If you ever want to allow parking a fiber with a native method on the stack
stef at epardaud.fr
Tue Aug 14 09:02:07 UTC 2018
TLS meaning thread-local storage, right?
It's possible to still support TLS on those special stacks, via an
indirection. It'd be more expensive.
As for the GNU/Linux limitation, I don't think it's a problem because in
the worst case you can dedicate a special thread for that reentering
native computation. And pool them. Remember they have to be explicitly
marked so you only pay the price of sync when you are sure to be
reentering. And again I assume it's rare enough. And also again, that's
all assuming it'd even be useful in the first place to support this.

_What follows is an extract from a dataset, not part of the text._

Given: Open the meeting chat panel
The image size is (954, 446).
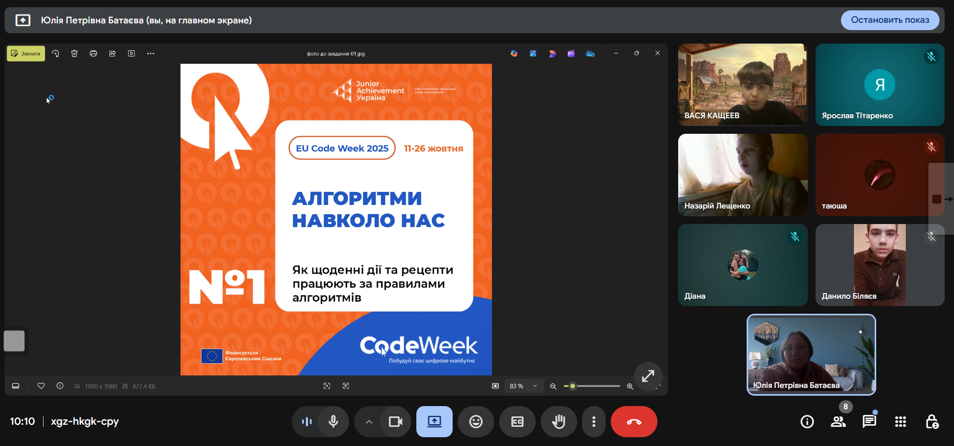Looking at the screenshot, I should click(x=869, y=422).
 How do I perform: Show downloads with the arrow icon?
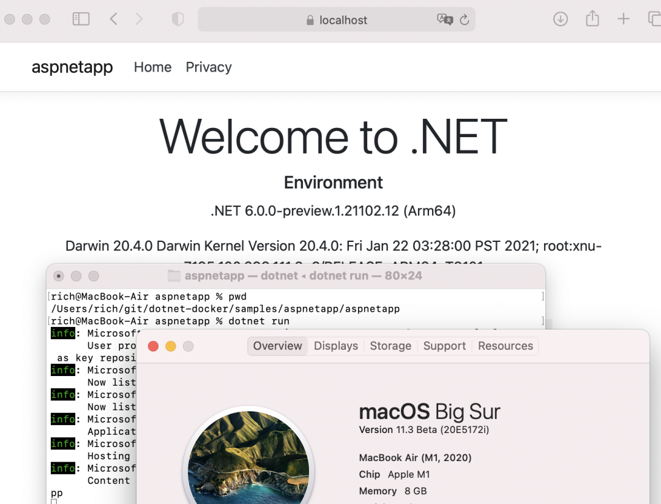pyautogui.click(x=560, y=19)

On 13/08/18 22:08, Florian Weimer wrote:
> * Stephane Epardaud:
>> I've done this before in a Scheme VM that ran fibers-like threads. The
>> trick was to mark native methods that are reentrant (call back into
>> non-native code) so that they get executed in an alternate stack when
>> called by a fiber. The fiber would then wait for the native method to
>> either return or reenter and continue from there, in both cases with its
>> own stack clean. If that native call reentered you can mark the fiber
>> stack to remember it, and proceed. When you copy the fiber stack you
>> will copy the markers too and leave the delegate native stacks alone.
>> And when the fiber needs to pop back to the reentring native call you do
>> the same dance in reverse.
> That was before wide use of TLS, right?
> On GNU/Linux, you can only resume such a native computation on the
> same thread on which it was suspend, so this approach has limited
> applicability there.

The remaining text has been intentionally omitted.